DATA SECTION:

• • • • • • •

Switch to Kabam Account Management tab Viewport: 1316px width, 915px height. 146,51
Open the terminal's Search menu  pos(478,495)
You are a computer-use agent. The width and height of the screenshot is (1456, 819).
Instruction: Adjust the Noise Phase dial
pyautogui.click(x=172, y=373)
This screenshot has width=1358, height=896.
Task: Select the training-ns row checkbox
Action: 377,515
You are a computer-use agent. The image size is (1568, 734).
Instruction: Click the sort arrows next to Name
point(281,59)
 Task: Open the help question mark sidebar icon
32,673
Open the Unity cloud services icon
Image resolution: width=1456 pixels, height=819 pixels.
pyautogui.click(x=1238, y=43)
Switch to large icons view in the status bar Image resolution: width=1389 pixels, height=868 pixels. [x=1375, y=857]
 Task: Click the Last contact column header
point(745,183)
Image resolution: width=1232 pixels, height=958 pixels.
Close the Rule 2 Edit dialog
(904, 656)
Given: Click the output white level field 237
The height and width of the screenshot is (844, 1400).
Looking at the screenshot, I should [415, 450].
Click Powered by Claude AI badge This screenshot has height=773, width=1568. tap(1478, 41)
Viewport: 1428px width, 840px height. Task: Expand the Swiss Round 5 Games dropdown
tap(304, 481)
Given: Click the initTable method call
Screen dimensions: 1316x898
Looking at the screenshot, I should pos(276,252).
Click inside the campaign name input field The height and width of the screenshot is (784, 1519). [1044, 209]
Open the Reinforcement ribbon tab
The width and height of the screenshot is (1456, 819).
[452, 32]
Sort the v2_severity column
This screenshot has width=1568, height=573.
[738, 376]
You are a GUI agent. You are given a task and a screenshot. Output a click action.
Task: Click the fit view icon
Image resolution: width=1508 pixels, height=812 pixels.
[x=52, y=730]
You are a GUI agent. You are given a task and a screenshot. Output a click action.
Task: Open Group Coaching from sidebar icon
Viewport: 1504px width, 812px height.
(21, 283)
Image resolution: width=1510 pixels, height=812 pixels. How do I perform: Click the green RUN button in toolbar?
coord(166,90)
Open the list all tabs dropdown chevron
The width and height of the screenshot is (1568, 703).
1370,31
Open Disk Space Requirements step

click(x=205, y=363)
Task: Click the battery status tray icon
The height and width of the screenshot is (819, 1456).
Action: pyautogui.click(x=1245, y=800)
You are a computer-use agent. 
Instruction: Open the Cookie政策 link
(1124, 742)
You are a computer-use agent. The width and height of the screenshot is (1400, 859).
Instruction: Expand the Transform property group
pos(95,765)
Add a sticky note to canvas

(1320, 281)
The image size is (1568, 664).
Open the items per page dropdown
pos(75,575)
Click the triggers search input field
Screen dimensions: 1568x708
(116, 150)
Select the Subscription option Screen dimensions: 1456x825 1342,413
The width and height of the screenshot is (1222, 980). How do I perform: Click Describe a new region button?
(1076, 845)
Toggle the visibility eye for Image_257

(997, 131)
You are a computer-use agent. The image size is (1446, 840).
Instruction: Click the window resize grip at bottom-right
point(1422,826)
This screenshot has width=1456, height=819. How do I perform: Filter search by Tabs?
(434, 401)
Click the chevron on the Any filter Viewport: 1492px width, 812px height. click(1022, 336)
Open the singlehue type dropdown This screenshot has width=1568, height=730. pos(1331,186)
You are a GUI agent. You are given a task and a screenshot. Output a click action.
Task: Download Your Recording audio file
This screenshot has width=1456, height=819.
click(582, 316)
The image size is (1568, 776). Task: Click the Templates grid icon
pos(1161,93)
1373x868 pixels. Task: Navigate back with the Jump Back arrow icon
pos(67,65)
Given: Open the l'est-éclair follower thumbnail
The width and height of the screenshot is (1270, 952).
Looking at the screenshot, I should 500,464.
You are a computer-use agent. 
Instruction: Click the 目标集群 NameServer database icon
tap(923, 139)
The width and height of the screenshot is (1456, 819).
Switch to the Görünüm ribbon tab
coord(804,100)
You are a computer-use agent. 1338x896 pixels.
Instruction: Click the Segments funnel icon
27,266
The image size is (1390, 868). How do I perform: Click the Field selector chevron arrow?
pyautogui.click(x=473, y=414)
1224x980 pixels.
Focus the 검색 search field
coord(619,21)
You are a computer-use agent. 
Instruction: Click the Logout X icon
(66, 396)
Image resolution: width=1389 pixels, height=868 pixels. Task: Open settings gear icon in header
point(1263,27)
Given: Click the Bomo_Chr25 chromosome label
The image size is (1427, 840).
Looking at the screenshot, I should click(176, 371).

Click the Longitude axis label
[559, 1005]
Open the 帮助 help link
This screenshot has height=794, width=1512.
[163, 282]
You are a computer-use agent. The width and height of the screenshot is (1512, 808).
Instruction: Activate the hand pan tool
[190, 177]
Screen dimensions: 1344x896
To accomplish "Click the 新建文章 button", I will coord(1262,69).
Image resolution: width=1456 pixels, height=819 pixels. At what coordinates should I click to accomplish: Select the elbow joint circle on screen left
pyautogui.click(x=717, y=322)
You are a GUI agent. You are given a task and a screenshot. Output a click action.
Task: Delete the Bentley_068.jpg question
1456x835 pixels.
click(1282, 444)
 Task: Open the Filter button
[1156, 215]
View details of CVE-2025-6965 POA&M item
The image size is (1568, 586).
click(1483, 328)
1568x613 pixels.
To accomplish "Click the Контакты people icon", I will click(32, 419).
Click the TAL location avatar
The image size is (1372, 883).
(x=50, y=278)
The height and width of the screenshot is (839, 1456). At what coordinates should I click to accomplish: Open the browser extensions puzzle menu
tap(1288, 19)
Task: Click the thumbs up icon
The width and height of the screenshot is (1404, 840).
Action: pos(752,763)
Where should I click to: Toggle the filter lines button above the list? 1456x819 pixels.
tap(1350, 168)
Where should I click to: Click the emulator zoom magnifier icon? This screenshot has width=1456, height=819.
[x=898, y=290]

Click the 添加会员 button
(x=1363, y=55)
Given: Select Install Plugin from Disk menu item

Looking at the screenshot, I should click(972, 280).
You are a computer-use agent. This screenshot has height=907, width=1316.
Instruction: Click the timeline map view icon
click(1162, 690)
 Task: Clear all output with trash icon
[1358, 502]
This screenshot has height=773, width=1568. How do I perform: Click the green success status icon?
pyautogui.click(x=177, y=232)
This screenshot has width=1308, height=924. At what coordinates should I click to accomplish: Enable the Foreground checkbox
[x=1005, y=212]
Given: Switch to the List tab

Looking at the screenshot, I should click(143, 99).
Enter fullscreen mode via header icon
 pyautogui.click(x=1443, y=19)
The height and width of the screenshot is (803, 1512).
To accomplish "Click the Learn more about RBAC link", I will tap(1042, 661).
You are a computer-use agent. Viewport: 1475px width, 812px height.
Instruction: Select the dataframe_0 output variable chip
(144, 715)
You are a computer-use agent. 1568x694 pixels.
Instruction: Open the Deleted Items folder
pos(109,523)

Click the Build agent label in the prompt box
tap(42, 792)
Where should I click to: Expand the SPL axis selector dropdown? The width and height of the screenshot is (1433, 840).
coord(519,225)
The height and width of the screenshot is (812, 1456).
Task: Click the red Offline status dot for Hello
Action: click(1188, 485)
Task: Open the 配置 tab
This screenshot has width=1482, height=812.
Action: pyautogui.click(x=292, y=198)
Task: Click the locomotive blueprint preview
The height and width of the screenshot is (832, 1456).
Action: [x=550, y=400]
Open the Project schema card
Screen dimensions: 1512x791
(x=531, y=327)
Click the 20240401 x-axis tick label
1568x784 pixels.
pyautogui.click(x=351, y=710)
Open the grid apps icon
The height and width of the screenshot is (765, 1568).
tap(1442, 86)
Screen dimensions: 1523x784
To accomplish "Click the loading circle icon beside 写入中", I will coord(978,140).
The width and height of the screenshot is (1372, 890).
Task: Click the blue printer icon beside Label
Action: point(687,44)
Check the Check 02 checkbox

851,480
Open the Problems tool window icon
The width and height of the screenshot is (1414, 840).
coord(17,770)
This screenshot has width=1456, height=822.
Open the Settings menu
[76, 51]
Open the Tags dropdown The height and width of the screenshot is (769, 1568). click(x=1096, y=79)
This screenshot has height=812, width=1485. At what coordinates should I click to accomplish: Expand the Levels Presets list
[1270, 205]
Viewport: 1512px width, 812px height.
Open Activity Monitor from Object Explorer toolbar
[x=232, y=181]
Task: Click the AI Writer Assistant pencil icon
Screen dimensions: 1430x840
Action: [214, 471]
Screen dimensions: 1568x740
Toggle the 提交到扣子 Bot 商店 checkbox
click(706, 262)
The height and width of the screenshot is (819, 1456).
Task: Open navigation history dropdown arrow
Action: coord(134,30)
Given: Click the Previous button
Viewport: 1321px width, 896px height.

• • • • • • •

WORK REQUIRED:
Copy out every line from the records that has the word "input".

RESPONSE:
Click inside the campaign name input field The height and width of the screenshot is (784, 1519). [1044, 209]
Click the triggers search input field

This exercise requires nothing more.